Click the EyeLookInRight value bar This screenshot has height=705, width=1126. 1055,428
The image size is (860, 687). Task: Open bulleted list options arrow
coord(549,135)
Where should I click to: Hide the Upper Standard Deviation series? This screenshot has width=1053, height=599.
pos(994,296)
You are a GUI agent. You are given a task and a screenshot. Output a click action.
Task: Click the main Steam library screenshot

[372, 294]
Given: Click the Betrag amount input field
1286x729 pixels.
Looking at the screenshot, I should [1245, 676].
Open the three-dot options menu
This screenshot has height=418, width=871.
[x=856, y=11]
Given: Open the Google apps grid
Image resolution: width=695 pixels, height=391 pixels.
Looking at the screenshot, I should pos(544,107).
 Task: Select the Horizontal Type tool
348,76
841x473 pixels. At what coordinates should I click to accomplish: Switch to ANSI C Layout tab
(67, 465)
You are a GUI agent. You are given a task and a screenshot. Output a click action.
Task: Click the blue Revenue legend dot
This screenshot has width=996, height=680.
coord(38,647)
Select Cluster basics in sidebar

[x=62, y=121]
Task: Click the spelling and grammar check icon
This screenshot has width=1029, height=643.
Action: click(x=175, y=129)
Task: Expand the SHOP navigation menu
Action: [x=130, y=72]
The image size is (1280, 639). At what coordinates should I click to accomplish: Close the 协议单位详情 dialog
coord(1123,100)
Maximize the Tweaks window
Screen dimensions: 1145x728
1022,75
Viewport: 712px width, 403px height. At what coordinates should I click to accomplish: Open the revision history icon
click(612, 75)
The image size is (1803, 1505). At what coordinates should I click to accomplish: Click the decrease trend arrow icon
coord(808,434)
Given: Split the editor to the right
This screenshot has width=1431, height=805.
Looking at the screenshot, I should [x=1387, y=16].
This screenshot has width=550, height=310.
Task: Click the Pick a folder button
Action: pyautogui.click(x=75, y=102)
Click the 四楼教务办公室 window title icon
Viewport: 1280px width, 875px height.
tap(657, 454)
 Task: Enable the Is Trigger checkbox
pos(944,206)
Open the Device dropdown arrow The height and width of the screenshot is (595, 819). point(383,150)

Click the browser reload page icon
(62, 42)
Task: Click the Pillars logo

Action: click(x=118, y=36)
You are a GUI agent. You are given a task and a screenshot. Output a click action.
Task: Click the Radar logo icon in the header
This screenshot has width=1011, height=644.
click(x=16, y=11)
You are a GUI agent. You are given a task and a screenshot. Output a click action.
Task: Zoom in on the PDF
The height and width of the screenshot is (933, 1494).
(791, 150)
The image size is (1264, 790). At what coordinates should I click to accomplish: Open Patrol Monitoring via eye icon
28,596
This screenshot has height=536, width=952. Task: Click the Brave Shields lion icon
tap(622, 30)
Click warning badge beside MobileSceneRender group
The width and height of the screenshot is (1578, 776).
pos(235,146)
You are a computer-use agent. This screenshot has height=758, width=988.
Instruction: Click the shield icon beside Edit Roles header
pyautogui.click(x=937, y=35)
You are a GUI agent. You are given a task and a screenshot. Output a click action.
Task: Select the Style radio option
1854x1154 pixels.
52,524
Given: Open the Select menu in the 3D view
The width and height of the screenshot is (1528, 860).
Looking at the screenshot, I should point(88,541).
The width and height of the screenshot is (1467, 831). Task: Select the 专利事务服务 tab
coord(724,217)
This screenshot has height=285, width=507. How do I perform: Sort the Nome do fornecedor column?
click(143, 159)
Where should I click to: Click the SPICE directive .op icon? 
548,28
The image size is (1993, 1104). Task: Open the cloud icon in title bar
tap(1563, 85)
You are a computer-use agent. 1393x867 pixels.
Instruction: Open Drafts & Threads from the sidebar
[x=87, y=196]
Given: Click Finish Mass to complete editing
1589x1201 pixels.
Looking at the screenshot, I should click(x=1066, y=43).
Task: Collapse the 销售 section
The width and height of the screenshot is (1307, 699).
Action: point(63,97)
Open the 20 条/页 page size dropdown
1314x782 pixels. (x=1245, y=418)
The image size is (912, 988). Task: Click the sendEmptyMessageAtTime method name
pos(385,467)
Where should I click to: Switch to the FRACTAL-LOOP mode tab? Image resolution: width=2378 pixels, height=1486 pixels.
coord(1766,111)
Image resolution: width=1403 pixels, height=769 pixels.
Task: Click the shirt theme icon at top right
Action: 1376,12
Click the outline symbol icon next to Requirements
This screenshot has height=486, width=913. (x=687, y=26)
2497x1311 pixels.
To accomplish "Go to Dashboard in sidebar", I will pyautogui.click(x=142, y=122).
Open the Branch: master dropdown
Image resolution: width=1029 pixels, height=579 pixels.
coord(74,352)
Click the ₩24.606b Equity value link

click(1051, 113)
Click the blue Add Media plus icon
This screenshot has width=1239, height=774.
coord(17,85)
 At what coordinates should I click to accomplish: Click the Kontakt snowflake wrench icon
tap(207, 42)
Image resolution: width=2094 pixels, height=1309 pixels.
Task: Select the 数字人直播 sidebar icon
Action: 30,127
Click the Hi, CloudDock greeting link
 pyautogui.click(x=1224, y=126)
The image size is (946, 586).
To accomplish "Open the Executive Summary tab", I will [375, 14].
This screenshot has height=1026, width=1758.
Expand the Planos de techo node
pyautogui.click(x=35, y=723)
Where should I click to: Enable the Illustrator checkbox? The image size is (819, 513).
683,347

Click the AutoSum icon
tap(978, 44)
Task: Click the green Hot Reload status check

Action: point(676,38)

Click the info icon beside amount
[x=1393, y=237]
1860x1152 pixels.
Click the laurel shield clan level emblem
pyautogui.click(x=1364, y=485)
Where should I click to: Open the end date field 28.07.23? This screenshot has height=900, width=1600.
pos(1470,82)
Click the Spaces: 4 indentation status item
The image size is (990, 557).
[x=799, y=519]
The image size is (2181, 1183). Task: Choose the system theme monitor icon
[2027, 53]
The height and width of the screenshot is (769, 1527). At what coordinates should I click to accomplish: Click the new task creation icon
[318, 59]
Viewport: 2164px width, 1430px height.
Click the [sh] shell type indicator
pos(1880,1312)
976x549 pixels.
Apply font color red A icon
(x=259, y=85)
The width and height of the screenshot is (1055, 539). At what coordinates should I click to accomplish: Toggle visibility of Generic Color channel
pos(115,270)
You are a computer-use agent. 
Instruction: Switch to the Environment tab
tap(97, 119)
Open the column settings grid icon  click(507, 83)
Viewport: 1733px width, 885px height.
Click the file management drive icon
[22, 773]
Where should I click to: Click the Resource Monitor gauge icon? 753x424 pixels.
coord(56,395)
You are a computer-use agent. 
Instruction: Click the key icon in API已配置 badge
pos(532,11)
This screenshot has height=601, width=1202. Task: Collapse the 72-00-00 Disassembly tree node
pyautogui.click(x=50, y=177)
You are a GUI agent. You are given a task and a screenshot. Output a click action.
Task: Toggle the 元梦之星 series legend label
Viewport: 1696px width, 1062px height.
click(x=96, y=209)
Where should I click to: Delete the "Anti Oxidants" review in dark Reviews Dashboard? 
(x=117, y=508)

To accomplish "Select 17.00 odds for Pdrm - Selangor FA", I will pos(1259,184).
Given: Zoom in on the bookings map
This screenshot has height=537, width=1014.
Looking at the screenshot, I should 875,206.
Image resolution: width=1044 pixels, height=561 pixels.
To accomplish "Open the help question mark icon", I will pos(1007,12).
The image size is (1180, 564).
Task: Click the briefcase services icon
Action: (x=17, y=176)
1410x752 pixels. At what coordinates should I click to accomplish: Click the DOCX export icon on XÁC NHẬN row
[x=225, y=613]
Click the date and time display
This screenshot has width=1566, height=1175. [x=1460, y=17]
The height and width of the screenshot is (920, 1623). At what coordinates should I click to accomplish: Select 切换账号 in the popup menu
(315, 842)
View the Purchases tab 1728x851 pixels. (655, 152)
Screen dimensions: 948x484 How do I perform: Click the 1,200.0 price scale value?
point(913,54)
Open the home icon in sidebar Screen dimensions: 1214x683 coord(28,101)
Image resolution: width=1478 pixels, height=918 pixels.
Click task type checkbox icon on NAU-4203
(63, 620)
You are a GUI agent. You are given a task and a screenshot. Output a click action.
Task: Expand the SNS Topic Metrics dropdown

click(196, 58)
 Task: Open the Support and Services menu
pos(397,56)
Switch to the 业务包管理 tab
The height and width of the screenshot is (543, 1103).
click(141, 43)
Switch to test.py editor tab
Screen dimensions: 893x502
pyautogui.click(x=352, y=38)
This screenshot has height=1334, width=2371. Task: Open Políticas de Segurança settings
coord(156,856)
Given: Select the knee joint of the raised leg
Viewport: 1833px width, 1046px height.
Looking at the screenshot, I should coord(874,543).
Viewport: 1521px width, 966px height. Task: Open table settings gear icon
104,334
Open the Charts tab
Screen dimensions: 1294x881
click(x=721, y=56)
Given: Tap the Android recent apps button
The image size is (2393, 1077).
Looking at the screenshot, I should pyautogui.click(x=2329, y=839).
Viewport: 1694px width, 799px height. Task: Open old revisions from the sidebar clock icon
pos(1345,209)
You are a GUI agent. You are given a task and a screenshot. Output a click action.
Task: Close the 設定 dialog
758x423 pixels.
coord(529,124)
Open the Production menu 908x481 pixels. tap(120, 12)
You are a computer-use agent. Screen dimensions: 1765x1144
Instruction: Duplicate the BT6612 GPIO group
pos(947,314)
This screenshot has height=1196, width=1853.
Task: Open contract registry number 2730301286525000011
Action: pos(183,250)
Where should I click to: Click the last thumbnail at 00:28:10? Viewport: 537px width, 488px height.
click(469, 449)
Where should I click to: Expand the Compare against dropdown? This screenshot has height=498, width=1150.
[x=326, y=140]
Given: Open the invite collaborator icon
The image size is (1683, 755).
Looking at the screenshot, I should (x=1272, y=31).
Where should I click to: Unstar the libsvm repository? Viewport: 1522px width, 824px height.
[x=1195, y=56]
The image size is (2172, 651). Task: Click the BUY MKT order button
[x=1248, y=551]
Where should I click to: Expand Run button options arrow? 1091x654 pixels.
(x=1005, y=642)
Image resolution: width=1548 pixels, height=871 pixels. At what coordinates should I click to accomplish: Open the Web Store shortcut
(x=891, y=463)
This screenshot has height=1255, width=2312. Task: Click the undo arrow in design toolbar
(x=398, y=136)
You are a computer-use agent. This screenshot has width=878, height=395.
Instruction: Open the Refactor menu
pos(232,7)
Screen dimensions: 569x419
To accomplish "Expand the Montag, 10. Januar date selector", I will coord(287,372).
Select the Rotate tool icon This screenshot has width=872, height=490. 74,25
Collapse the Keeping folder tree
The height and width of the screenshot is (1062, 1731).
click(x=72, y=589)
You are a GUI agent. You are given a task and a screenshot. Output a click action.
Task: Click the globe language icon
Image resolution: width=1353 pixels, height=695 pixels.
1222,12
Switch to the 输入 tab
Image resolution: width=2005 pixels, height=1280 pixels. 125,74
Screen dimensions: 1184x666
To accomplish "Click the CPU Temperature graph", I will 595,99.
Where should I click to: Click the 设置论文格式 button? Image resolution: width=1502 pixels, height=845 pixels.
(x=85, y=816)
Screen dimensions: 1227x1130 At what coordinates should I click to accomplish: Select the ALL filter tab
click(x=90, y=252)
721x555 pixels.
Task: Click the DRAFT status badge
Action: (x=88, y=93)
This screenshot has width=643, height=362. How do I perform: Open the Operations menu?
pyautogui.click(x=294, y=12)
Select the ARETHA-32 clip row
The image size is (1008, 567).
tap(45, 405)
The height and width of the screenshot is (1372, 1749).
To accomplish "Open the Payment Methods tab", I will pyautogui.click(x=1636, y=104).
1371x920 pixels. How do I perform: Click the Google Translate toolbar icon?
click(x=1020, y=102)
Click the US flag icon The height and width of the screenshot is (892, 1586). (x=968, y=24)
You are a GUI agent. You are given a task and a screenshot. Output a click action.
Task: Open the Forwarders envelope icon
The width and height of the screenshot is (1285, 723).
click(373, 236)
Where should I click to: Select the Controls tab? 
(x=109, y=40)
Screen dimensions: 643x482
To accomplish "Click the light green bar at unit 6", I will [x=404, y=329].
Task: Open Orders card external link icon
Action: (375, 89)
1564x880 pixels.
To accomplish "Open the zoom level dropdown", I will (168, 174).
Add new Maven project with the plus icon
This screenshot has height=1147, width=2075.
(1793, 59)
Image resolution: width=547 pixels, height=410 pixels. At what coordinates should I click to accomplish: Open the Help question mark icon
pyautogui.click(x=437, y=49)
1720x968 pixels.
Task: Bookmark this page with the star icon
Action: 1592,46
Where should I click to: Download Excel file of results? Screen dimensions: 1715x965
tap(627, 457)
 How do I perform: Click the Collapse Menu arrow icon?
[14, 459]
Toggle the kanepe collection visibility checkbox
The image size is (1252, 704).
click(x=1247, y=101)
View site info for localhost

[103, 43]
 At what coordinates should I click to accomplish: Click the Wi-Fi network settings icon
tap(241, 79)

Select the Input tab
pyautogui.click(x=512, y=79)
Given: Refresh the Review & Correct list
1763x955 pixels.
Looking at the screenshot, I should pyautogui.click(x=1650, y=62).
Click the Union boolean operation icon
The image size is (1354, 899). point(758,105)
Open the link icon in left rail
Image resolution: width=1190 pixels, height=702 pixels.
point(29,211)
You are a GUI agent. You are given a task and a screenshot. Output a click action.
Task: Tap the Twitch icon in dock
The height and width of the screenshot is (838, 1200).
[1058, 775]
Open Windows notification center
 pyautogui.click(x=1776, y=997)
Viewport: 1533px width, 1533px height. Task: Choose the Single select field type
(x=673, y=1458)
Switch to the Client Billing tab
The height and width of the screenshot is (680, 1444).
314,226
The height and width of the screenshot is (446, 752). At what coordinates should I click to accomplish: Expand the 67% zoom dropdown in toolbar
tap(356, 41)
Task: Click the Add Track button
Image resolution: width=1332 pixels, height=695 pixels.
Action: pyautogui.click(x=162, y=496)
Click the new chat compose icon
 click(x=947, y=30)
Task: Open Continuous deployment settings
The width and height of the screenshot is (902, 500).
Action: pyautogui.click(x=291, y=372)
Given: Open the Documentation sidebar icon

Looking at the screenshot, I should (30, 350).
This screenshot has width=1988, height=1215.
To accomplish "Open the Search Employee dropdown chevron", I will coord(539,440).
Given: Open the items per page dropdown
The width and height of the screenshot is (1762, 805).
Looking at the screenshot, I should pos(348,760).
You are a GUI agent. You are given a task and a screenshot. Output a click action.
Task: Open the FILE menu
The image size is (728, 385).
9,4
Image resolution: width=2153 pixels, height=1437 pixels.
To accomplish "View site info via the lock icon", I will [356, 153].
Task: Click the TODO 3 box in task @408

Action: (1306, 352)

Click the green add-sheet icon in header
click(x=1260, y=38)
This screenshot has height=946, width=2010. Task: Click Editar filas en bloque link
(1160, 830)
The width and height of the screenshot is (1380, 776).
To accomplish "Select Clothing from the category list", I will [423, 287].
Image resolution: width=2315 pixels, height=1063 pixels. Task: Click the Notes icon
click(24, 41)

——

The reply should hold only the lines from the top of the records through the line that has "Given: Click the Betrag amount input field", each one exact.

[Your solution]
Click the EyeLookInRight value bar This screenshot has height=705, width=1126. 1055,428
The image size is (860, 687). Task: Open bulleted list options arrow
coord(549,135)
Where should I click to: Hide the Upper Standard Deviation series? This screenshot has width=1053, height=599.
pos(994,296)
You are a GUI agent. You are given a task and a screenshot. Output a click action.
Task: Click the main Steam library screenshot

[372, 294]
Given: Click the Betrag amount input field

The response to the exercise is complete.